Produce UTS from `#lang resyntax/test`
The language's read-syntax implementation should produce Universal Tagged Syntax (UTS), which is my term for the kind of syntax objects I'm using to make Resyntax work on non-s-expression #langs. This implies a few restrictions:
- The result of
syntax-eanyways produces either an atom (a value with no syntax objects inside it) or a compound, which is a proper list of proper syntax objects. - Every list syntax object's first child is a shape tag, which is a keyword used to label the type of the surface syntax node.
- Every atom has a
'uts-contentsyntax property whose value is a string. This is used as the textual form of the atom when writing the syntax object as text. - Every shape tag has a
'uts-separatorssyntax property whose value is a list of strings. The list should be equal to one plus the number of non-tag children in the tagged syntax object. This is combined with the textual forms of the child syntax objects when writing the tagged syntax object as text. The first separator is the prefix before the first child, the last separator is the suffix after the last child, and the middle separators are inserted between the children. The shape tags themselves are not written.
The one exception to the above is that the outermost syntax object returned by a #lang's reader is allowed to start with (module ...), with no shape tag. This is required for compatibility with Racket's #lang mechanism.

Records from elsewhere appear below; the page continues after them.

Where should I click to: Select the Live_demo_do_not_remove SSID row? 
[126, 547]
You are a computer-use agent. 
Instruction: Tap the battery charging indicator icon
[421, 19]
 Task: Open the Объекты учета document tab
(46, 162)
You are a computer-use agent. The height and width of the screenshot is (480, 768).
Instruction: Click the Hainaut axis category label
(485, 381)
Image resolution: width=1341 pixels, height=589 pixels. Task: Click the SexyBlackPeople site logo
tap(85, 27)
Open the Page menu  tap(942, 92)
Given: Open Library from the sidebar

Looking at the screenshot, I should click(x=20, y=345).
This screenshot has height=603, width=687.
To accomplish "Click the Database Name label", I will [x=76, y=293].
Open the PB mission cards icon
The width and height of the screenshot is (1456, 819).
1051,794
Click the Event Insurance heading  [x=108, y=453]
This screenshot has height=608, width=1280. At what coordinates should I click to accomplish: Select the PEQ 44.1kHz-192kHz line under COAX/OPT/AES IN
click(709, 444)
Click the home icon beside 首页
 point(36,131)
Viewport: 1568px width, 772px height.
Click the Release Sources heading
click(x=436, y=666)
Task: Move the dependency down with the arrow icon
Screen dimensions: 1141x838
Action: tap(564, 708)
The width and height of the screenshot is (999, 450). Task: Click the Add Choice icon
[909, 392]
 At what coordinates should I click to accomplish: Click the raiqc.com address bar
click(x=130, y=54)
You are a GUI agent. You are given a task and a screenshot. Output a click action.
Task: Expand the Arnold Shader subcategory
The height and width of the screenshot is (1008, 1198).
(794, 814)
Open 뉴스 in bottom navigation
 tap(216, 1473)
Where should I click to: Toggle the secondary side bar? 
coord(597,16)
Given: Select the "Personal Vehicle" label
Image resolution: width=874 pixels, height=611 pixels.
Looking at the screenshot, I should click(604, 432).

In addition to the above, a #lang's reader should produce original reader UTS, which is UTS where every syntax object is syntax-original? and where all syntax object source locations adhere to these rules:
- Source locations never partially overlap.
- One source location encloses another only when the first location's syntax object contains the second location's syntax object as a descendant.
- One source location starting before another implies its syntax object comes before the other one's during a preorder traversal of the entire source file's syntax object.
- Every syntax object's
syntax-sourcevalue is the same and is in some way related to the original file or string containing the#langdirective. - Shape tags start at the same position as their parent syntax object and have a span of zero
- Atoms have a
uts-contentstring equal to the text at their source location in the original source code. Similarly, compounds have auts-separatorslist whose strings are the substrings between its children, between the compound's start position and its first child's start, and between the compound's end position and its last child's end. - The
syntax-spanof a compound is equal to the spans of its children plus the total number of characters in the compound'suts-separatorslist.
Open questions include specifying how the #lang text should be reflected in the UTS properties, how autoformatting should work, how to detect comments, how indentation works, and probably lots of other stuff.